Пахарев только кивал головой. Он не был знатоком ресторанных яств и во всем с Петеркиным соглашался. Его только удивило, что тот, теоретически порицавший все изысканное, как буржуазное, однако проявил незаурядное знание гастрономических достижений и гурманских привычек. Пахарев сказал ему об этом.
— Одно другому не мешает. «Быть можно дельным человеком и думать о красе ногтей», — сказал Петеркин сухо и небрежно. — С кем говоришь? Россини собственноручно готовил макароны, салат с трюфелями. Александр Дюма — бараньи котлеты, предназначавшиеся для гостей…
Вскоре слуга принес раков, кетовой икры и бутылку наливки. В зале сгущались тени, но огней Бабай не зажигал, посетителей было пока мало. Миша Зорин с гармошкой еще не пришел. В окно пробивался луч заката и отчетливо разрезал помещение пополам. Ту сторону Оки было ясно видно, там рыбаки тянули сети, несколько лодок бороздили зеркальную гладь реки.
Пахарев решил первым не заговаривать. Для него было ясно, что не зря Петеркин его сюда пригласил. Будет или исповедь с его стороны, или наскок. Наконец Петеркин заговорил в очень мирном, спокойном тоне о том, что ведет семинар об Октябрьской революции в рабочем клубе и как трудно втолковывать очевидные истины. Октябрьская революция сама по себе не является социалистической, что она только сигнал, толчок и исходный пункт пролетарской революции на Западе. В том и есть ее единственная заслуга. И что мы стоим на пороге величайших революционных потрясений в мире…
Пахарев насторожился:
— Слушай, Вениамин. Ты ведь не только пропагандист, но и учитель, воспитатель. Ты должен бы быть осторожным в речах, тем более при школьниках, на уроках… А ты внушаешь такие мысли ребятам, что…
— А что я им внушаю?
— Женька Светлов вчера поднимает руку и задает мне вопрос: «Может ли удержаться наша революция без мировой…»

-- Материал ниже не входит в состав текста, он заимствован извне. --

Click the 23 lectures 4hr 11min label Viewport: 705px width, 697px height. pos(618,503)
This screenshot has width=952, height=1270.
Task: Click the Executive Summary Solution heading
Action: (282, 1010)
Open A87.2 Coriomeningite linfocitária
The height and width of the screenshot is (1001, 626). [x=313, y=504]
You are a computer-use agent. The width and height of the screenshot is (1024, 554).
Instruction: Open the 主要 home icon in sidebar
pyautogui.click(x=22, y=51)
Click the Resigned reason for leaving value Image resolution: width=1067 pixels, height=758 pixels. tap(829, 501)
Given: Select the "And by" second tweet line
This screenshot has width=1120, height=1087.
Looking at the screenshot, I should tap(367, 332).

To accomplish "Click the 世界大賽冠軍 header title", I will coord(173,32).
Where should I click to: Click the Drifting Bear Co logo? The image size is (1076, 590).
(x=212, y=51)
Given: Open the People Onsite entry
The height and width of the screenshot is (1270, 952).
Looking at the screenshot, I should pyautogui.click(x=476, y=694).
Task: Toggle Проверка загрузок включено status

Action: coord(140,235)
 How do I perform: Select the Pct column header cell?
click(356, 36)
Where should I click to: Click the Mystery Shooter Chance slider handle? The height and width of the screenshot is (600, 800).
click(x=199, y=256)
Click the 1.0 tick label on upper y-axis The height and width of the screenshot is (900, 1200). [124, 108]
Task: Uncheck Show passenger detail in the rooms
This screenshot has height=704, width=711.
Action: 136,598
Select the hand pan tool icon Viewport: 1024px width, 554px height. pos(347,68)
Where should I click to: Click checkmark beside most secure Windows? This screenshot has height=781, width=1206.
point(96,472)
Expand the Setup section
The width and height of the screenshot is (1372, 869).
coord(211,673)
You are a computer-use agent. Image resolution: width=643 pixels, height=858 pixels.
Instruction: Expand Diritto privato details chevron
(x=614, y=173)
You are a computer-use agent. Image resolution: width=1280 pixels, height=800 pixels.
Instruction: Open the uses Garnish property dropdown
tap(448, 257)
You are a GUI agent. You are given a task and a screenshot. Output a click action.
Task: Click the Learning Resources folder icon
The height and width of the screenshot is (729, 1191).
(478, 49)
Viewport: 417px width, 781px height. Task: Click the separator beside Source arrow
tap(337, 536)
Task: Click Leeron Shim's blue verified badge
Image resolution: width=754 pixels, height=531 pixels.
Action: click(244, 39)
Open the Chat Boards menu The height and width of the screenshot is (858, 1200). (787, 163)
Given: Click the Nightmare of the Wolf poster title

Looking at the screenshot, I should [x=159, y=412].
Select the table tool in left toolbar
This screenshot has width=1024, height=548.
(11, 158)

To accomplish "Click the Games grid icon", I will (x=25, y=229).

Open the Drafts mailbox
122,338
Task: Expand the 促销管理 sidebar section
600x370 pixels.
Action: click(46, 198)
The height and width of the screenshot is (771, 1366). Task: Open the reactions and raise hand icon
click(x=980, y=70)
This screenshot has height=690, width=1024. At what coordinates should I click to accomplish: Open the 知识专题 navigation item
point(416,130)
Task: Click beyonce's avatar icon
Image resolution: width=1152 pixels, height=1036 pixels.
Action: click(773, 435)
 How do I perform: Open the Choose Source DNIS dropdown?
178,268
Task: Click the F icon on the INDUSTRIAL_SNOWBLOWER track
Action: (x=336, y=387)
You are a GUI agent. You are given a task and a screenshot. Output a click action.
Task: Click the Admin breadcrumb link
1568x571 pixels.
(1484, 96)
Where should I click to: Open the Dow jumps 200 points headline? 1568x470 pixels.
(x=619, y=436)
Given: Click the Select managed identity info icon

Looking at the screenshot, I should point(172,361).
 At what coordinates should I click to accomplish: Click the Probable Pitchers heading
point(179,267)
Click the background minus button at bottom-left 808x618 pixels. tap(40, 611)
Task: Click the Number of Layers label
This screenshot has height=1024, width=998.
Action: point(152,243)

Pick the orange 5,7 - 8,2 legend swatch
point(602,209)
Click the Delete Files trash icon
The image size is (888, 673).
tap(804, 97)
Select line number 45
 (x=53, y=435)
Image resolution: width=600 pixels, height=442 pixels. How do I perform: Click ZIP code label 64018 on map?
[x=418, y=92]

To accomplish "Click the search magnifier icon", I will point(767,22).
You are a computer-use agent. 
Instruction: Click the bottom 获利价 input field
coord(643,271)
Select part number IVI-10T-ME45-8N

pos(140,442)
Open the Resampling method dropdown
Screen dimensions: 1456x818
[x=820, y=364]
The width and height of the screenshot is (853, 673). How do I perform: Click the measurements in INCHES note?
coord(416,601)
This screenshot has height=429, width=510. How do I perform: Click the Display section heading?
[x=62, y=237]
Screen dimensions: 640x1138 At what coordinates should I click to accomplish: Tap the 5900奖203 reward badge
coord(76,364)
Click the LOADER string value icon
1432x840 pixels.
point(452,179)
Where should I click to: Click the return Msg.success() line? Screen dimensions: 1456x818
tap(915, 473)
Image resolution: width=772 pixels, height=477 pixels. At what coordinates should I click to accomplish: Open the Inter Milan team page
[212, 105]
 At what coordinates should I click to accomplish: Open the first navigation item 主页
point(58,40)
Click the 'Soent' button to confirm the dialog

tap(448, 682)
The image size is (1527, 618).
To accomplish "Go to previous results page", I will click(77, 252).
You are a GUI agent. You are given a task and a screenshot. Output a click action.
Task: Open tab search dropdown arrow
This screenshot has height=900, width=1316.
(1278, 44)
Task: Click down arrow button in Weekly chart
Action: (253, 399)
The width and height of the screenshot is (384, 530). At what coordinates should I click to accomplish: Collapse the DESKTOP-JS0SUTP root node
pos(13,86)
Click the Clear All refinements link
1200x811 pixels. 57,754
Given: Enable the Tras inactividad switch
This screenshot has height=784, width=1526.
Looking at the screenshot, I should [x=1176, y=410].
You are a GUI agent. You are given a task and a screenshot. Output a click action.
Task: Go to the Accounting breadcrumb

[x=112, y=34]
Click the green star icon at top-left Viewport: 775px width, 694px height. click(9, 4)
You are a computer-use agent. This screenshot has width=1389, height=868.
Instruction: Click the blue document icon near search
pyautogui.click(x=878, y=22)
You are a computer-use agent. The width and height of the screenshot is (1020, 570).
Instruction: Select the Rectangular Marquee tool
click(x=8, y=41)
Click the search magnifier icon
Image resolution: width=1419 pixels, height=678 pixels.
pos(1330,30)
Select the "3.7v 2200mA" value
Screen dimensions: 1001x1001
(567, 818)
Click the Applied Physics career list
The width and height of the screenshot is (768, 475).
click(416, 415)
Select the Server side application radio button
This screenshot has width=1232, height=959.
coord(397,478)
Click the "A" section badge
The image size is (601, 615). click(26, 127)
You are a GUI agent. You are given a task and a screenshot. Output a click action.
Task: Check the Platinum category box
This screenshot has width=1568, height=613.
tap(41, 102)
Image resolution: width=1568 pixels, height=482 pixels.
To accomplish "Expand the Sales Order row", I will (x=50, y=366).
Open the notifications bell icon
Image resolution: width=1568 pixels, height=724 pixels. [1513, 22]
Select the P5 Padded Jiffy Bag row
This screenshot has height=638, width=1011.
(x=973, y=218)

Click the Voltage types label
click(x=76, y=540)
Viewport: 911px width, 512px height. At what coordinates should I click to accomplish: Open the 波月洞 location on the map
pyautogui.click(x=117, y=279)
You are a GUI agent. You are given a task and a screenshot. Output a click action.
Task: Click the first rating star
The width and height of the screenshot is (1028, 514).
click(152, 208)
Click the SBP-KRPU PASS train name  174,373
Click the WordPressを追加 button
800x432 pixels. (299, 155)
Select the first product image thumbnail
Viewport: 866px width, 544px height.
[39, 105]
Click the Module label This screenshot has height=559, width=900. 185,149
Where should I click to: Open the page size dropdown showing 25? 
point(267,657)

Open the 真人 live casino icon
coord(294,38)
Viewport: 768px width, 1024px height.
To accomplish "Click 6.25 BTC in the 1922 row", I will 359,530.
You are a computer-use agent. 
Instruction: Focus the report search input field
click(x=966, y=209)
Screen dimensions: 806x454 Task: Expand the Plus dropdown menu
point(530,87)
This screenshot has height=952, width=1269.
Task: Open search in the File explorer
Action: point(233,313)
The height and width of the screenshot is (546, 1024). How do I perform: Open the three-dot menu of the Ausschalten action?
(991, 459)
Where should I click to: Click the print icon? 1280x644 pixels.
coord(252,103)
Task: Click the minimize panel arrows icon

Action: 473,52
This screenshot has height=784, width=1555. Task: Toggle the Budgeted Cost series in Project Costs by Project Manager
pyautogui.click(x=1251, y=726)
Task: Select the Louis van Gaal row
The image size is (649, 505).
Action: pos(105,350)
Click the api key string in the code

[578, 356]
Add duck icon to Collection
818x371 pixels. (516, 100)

— Это не я внушаю, это внушает сама жизнь, Семен. Это носится в воздухе… У всех в умах и на устах. За исключением тебя и Марфуши.
— Благодарю. Очень лестно.
— Говорю это только из чувства дружбы… Надо уметь сливать свою жизнь с общественной жизнью… Но скоро поймете и вы… Поймете, да будет поздно. За ошибки горько расплачиваются, и даже дружба не помогает.
— Что это значит?
— Ты узкий националист, Семен. Маркс сказал, что замыкание революционеров в своих национальных интересах грозит потерей общих для всего рабочего класса усилий.
— Да, пожалуй, это только тебе после Маркса может быть известно. А мы, провинциалы, не допетрили.
Петеркин всегда в таком тоне говорил о Марксе и о Ленине, точно они с ним советовались и он знал поэтому все повороты их мыслей. Пахарев дал ему понять это и вызвал у приятеля раздражение.
— Да, — отчеканил Петеркин твердо. — Я нисколько не сомневаюсь, что если бы жив был Ленин, то он был бы со мной согласен. И с моими единомышленниками.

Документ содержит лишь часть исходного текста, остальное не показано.